**Exercise directions:** Copy the records below verbatim, from the first line through the line containing "Task: Click the letter M cell in ALGORITMO", inclusive, and output nothing else.

**Saved data entries:**
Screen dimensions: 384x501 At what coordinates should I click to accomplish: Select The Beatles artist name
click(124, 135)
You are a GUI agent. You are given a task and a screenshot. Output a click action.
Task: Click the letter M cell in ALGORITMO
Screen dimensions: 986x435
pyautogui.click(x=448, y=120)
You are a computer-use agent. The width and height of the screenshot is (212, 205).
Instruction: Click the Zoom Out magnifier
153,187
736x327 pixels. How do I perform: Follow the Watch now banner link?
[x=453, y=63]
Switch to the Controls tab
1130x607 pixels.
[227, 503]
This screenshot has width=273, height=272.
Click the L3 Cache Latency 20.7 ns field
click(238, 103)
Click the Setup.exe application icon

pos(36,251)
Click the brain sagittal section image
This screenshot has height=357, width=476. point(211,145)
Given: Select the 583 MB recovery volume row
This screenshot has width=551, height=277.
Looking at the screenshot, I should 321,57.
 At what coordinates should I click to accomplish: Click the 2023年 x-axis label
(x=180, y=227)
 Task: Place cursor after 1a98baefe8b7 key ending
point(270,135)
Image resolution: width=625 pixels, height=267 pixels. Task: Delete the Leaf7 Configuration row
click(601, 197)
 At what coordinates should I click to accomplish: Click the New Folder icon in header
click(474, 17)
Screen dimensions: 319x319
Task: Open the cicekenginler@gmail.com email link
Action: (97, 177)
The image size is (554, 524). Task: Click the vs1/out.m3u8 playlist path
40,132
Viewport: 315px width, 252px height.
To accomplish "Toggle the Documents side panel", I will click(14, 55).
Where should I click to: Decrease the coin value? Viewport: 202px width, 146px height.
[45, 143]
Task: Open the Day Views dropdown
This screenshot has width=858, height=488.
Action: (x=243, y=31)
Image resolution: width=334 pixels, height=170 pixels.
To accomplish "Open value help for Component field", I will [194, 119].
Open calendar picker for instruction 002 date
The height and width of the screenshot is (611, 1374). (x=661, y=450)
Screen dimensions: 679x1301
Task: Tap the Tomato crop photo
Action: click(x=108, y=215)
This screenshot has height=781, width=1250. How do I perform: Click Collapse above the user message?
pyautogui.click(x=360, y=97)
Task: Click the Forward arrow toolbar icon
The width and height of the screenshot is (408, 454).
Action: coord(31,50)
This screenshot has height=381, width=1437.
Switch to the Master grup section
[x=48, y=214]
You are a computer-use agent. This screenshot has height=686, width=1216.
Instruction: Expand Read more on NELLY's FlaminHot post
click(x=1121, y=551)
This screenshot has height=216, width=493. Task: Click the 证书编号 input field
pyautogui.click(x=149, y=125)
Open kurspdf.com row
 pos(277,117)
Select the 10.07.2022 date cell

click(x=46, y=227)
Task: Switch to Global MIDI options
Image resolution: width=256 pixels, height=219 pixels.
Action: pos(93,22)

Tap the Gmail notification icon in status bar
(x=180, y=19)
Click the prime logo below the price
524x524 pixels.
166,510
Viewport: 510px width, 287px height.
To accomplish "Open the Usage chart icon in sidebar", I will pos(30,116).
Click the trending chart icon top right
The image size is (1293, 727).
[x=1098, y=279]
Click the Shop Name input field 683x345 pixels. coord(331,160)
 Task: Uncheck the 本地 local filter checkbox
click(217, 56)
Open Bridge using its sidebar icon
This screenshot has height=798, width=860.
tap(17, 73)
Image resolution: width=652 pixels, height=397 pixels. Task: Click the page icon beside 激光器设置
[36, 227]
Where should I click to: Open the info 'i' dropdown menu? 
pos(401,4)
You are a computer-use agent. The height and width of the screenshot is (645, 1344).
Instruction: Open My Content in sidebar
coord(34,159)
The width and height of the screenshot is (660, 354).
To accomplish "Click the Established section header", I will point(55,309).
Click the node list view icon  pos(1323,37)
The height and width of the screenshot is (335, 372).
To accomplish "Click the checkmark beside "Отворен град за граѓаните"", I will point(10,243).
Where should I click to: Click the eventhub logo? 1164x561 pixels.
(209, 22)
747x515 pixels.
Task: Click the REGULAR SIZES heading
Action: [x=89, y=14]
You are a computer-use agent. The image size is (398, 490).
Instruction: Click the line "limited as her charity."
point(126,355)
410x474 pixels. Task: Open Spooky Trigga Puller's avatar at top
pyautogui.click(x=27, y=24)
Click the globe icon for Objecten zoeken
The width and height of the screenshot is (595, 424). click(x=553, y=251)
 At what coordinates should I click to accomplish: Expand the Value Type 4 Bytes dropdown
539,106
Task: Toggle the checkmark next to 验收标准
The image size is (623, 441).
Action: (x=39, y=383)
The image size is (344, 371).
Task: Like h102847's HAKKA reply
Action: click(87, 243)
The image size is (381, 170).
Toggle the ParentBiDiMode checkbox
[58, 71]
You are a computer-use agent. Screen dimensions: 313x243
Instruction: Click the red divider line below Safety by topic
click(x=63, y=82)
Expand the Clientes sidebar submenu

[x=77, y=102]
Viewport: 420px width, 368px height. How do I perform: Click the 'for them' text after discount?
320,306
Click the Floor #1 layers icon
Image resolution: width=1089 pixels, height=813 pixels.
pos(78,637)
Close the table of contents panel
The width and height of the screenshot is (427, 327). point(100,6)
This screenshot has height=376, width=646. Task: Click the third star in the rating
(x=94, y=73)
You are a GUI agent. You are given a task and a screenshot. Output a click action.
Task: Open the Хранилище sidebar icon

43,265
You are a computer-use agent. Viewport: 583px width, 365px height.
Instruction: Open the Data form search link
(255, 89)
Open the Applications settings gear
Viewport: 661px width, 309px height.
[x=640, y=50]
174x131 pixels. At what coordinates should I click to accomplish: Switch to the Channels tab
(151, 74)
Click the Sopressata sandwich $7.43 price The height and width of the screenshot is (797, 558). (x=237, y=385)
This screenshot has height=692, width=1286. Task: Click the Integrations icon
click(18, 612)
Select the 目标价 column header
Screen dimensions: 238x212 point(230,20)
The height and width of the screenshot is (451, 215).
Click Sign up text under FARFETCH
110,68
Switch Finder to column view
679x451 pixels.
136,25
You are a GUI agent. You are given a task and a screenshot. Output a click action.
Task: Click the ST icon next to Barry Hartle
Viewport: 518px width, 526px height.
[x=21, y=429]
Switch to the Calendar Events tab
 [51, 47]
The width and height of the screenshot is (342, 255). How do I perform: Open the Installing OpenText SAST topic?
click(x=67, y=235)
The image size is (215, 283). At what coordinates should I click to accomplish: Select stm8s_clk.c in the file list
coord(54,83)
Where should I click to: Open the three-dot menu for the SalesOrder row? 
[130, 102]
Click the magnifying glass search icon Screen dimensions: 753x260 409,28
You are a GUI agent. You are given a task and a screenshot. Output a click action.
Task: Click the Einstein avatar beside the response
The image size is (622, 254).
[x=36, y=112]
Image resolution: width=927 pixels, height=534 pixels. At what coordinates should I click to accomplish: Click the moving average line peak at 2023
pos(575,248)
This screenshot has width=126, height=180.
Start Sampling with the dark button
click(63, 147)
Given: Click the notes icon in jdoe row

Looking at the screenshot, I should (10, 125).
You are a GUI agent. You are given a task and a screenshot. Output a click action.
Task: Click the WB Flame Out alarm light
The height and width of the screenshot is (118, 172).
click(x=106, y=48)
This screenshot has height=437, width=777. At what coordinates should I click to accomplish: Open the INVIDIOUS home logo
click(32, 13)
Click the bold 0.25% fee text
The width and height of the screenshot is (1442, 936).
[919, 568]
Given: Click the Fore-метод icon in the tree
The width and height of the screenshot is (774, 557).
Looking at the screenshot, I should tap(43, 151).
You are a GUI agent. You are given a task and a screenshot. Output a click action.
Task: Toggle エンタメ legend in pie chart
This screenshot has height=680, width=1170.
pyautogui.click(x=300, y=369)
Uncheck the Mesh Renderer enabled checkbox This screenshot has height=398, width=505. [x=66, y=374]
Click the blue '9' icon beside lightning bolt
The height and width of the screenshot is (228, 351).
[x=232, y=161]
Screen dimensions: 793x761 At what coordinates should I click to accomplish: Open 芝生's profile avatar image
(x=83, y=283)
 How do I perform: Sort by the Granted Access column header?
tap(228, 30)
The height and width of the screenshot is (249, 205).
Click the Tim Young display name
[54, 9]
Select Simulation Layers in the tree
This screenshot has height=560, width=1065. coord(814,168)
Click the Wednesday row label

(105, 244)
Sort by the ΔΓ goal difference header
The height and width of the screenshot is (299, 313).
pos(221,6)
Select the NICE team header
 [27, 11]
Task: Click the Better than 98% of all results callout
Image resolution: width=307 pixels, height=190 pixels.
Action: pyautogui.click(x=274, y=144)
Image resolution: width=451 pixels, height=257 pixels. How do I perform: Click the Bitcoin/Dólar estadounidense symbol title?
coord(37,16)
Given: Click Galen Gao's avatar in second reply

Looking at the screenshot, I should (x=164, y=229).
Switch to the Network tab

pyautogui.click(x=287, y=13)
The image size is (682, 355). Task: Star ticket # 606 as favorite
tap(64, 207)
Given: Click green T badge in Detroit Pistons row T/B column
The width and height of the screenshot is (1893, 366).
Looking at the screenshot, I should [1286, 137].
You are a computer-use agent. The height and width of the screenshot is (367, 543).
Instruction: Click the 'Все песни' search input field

**Result for this task:**
Screen dimensions: 384x501 At what coordinates should I click to accomplish: Select The Beatles artist name
click(124, 135)
You are a GUI agent. You are given a task and a screenshot. Output a click action.
Task: Click the letter M cell in ALGORITMO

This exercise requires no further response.